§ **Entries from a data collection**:
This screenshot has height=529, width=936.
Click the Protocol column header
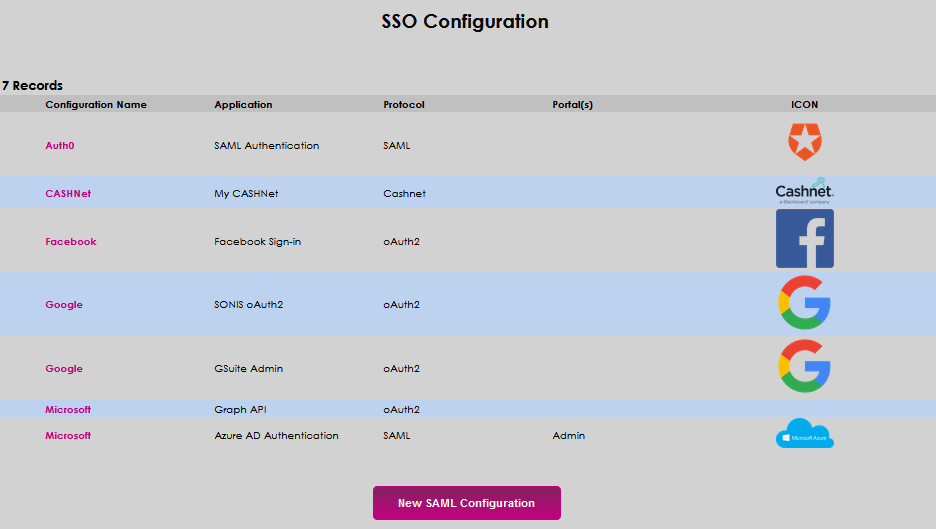click(404, 105)
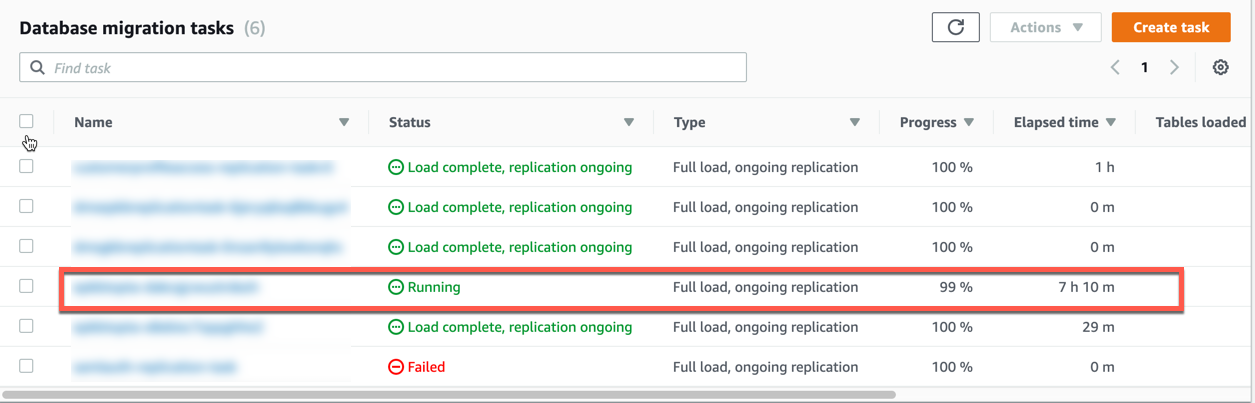The image size is (1255, 403).
Task: Open the Actions dropdown menu
Action: point(1045,28)
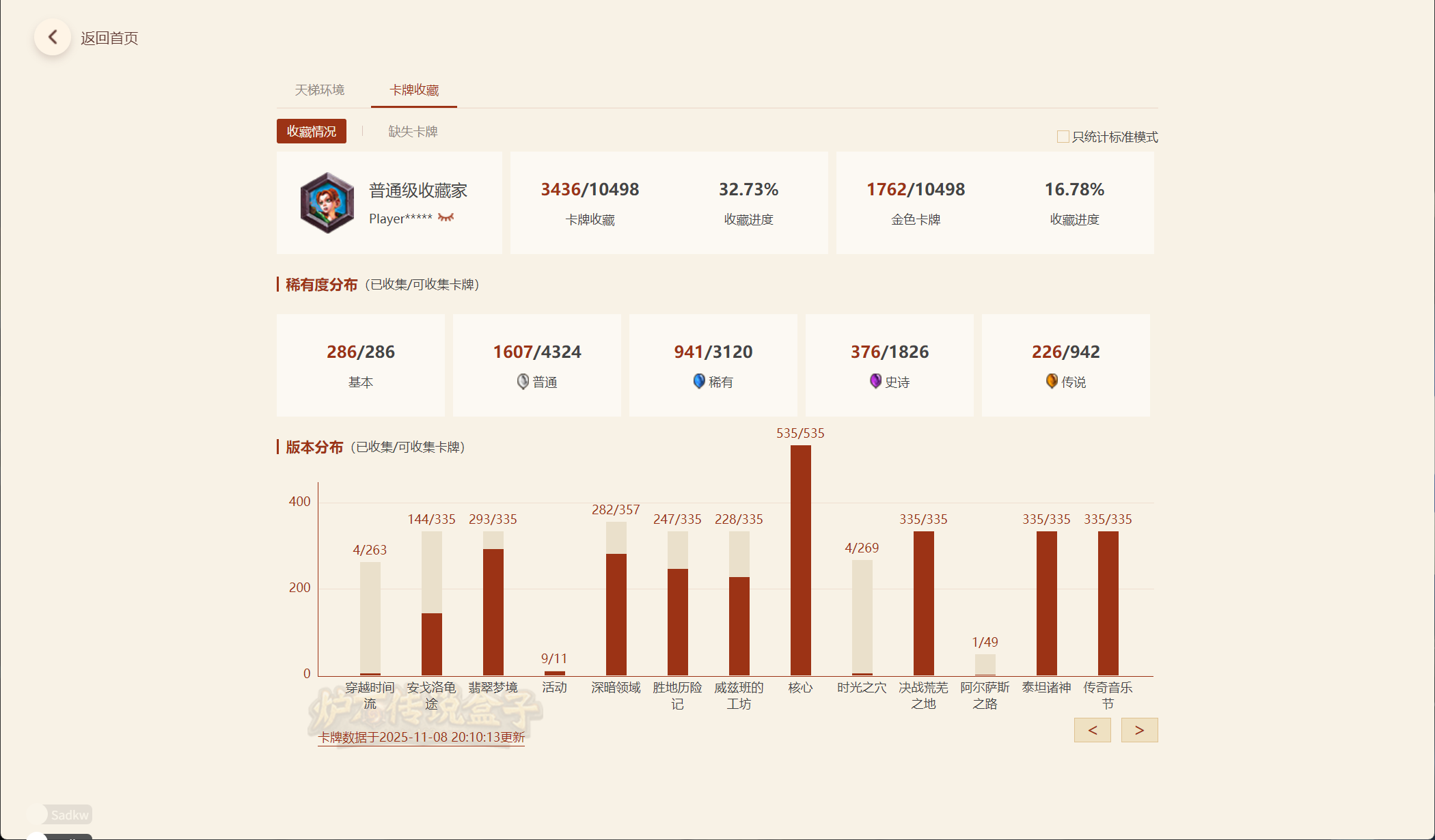Screen dimensions: 1435x840
Task: Open the 缺失卡牌 view
Action: point(413,131)
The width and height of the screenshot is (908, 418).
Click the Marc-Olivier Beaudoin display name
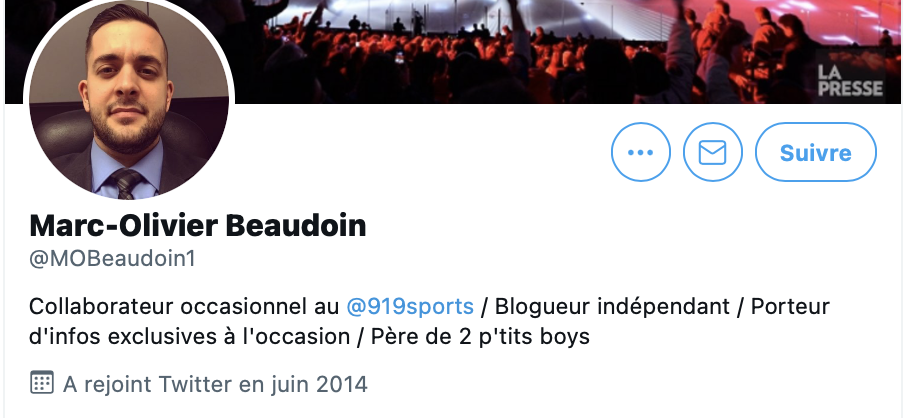pos(197,225)
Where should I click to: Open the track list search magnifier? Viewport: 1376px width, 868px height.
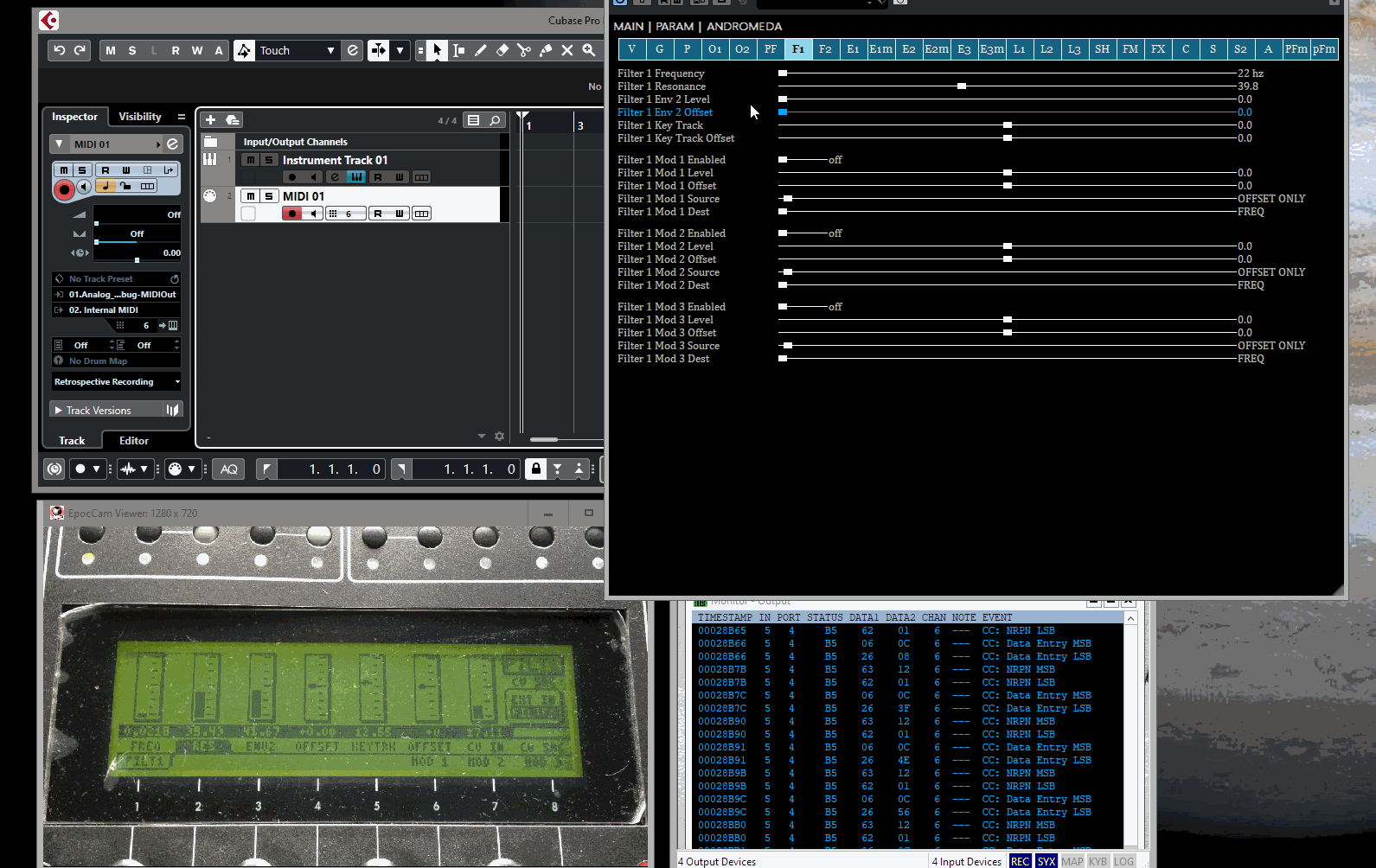(495, 120)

§ **Exercise description**: Turn the entries, from the line containing "Where should I" through the last line, into a numbered list without blank lines. Leave the pictures out.

§ **Result of the task**:
1. Where should I click to: Open the track list search magnifier? Viewport: 1376px width, 868px height.
2. (495, 120)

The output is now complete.